_SHORT EXERCISE_
Could you write out the lines below word for word, every one of them, in the same order?

_GIVEN ENTRIES_

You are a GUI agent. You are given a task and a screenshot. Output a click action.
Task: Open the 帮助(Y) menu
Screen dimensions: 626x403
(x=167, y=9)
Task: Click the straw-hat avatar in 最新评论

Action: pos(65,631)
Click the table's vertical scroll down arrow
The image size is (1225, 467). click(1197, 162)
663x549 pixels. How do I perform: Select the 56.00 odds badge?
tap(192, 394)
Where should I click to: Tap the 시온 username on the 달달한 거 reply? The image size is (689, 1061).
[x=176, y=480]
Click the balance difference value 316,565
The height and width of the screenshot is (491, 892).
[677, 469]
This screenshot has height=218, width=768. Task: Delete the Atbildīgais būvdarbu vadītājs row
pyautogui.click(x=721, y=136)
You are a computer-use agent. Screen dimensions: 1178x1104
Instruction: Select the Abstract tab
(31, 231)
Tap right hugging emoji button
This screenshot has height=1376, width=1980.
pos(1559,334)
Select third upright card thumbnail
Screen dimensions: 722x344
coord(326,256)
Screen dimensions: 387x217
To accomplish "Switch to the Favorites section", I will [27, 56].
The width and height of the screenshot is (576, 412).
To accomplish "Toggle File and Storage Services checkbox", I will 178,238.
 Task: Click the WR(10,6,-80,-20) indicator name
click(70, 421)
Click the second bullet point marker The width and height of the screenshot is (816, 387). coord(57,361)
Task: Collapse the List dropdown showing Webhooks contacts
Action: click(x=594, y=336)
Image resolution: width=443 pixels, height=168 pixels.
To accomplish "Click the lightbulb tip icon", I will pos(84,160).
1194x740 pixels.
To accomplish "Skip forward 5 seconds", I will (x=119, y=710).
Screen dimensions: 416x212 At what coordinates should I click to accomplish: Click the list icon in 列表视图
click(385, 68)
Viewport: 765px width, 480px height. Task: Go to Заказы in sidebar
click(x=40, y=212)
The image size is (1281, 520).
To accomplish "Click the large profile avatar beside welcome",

_TASK OUTPUT_
You are a GUI agent. You are given a task and a screenshot. Output a click action.
Task: Open the 帮助(Y) menu
Screen dimensions: 626x403
(x=167, y=9)
Task: Click the straw-hat avatar in 最新评论

Action: pos(65,631)
Click the table's vertical scroll down arrow
The image size is (1225, 467). click(1197, 162)
663x549 pixels. How do I perform: Select the 56.00 odds badge?
tap(192, 394)
Where should I click to: Tap the 시온 username on the 달달한 거 reply? The image size is (689, 1061).
[x=176, y=480]
Click the balance difference value 316,565
The height and width of the screenshot is (491, 892).
[677, 469]
This screenshot has height=218, width=768. Task: Delete the Atbildīgais būvdarbu vadītājs row
pyautogui.click(x=721, y=136)
You are a computer-use agent. Screen dimensions: 1178x1104
Instruction: Select the Abstract tab
(31, 231)
Tap right hugging emoji button
This screenshot has height=1376, width=1980.
pos(1559,334)
Select third upright card thumbnail
Screen dimensions: 722x344
coord(326,256)
Screen dimensions: 387x217
To accomplish "Switch to the Favorites section", I will [27, 56].
The width and height of the screenshot is (576, 412).
To accomplish "Toggle File and Storage Services checkbox", I will 178,238.
 Task: Click the WR(10,6,-80,-20) indicator name
click(70, 421)
Click the second bullet point marker The width and height of the screenshot is (816, 387). coord(57,361)
Task: Collapse the List dropdown showing Webhooks contacts
Action: click(x=594, y=336)
Image resolution: width=443 pixels, height=168 pixels.
To accomplish "Click the lightbulb tip icon", I will pos(84,160).
1194x740 pixels.
To accomplish "Skip forward 5 seconds", I will (x=119, y=710).
Screen dimensions: 416x212 At what coordinates should I click to accomplish: Click the list icon in 列表视图
click(385, 68)
Viewport: 765px width, 480px height. Task: Go to Заказы in sidebar
click(x=40, y=212)
The image size is (1281, 520).
To accomplish "Click the large profile avatar beside welcome",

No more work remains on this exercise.